Tétraméron : Les contes de Soledad
de José Carlos Somoza

critiqué par Pucksimberg, le 29 novembre 2015
(Toulon - 44 ans)


La note:  étoiles
Alice au pays des merveilles, version 21ème siècle.
Soledad est une ado de douze ans qui lors d'une visite scolaire dans un ermitage, va s'éloigner du groupe pour pénétrer dans un lieu mystérieux où se retrouvent quatre personnes, assises autour d'une table, conversant. Elle qui se sent transparente et seule ne passe pas inaperçue dans ce lieu énigmatique. Chaque personnage raconte deux histoires, ceci à tour de rôle. Entre ces contes étranges, parfois macabres, s'intercalent des dialogues entre les quatre personnages et Soledad, des discussions dans lesquelles bien souvent ils lui demandent son avis. Après chaque histoire, elle est sommée d'ôter un vêtement. Soledad, se reconnaît parfois dans certaines histoires où se tissent des liens difficiles à démêler. Certains histoires sont très violentes, d'autres mystérieuses et renoueraient presque avec les mythes, certaines sont ancrées dans le monde moderne et interrogent sur le progrès.

Ces histoires se lisent volontiers et interpellent. Elles font réagir le lecteur car certains épisodes sont très surprenants, d'autres sont choquants et ne manqueront pas de nous faire réagir. Elles interpellent aussi parce que le lecteur doit rester concentré et donner du sens à ce qu'il lit. L'on ne peut pas dire que cela soit toujours limpide. On pense souvent à "Alice au pays des merveilles" en lisant cette oeuvre, même si ici il s'agit véritablement d'une plongée dans les vices et dans le péché. Cette enfant semble passer à l'âge adulte à travers ces histoires narrées qui la font grandir rapidement.
Etant donné qu'il y a des dialogues entre les contes et que Soledad elle-même se perçoit dans certains histoires, il est difficile d'affirmer qu'il s'agit clairement d'un recueil de nouvelles. Ce sont plusieurs contes ou nouvelles qui s'enracinent dans un roman. José Carlos Somoza s'incrit dans un héritage littéraire connu du plus grand nombre. Après le Décaméron de Boccace et L'Heptaméron de Marguerite de Navarre, nous voilà en possession du Tétraméron de Somoza. Il y avait eu avant l'auteur espagnol "Le Château des destins croisés" de Calvino qui reposait sur le même procédé. Ici, l'auteur renouvelle cette structure et l'on perçoit tout ce que l'étude de la psychiatrie a pu apporter à cet univers.

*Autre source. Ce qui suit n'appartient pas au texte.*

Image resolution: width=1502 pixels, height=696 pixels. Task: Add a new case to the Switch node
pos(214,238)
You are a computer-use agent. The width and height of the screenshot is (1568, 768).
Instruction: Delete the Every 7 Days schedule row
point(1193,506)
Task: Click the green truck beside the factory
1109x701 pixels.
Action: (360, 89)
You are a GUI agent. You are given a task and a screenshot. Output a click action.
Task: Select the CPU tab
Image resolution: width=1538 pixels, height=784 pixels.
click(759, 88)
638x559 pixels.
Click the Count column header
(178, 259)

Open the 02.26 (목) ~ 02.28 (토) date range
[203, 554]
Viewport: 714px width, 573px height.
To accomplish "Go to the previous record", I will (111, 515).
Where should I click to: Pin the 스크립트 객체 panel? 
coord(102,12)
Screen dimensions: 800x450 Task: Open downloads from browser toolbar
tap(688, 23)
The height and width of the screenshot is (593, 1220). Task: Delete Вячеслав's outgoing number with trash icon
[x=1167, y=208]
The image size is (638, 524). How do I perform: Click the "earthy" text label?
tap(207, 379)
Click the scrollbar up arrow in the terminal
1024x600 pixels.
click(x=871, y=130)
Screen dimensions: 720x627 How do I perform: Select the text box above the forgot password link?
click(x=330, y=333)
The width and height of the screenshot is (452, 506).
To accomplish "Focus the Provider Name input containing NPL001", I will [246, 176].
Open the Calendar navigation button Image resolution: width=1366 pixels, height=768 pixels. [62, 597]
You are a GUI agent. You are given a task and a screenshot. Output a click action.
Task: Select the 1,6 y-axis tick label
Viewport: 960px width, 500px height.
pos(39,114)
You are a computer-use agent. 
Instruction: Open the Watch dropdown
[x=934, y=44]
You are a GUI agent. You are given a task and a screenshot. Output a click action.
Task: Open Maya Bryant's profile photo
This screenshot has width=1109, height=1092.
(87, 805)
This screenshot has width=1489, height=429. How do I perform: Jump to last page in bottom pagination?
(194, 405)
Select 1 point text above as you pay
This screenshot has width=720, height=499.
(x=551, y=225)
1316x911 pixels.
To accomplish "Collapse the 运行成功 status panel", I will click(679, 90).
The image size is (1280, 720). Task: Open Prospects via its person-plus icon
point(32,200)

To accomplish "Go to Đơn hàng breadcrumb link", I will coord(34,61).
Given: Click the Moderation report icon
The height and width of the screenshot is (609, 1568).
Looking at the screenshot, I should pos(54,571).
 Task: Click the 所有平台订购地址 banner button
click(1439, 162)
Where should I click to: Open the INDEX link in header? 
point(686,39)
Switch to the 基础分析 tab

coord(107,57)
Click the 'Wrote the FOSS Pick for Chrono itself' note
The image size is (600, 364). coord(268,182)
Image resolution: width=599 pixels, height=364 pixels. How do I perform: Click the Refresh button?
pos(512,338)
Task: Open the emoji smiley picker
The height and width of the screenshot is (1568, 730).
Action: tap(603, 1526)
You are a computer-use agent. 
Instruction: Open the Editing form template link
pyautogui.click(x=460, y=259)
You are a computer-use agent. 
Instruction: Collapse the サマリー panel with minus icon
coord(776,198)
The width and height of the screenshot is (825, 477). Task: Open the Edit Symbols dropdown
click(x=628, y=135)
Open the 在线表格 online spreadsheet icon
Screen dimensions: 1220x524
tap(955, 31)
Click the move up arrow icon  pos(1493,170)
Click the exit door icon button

L'écriture captive le lecteur, les mots nous portent et le lecteur éprouve des difficultés à poser ce livre tant la curiosité est aiguë. Quelle imagination et quelle force dans ces courts textes ! Le lecteur qui a besoin de tout comprendre, de tout dénouer avec facilité pourrait être frustré en lisant cette oeuvre. Et l'écrivain s'en amuse quand il fait parler ses personnages sur le genre même du conte qui reste codifié et hermétique parfois, s'amuse aussi en disant que le conte n'a peut-être pas de leçon en soi à délivrer.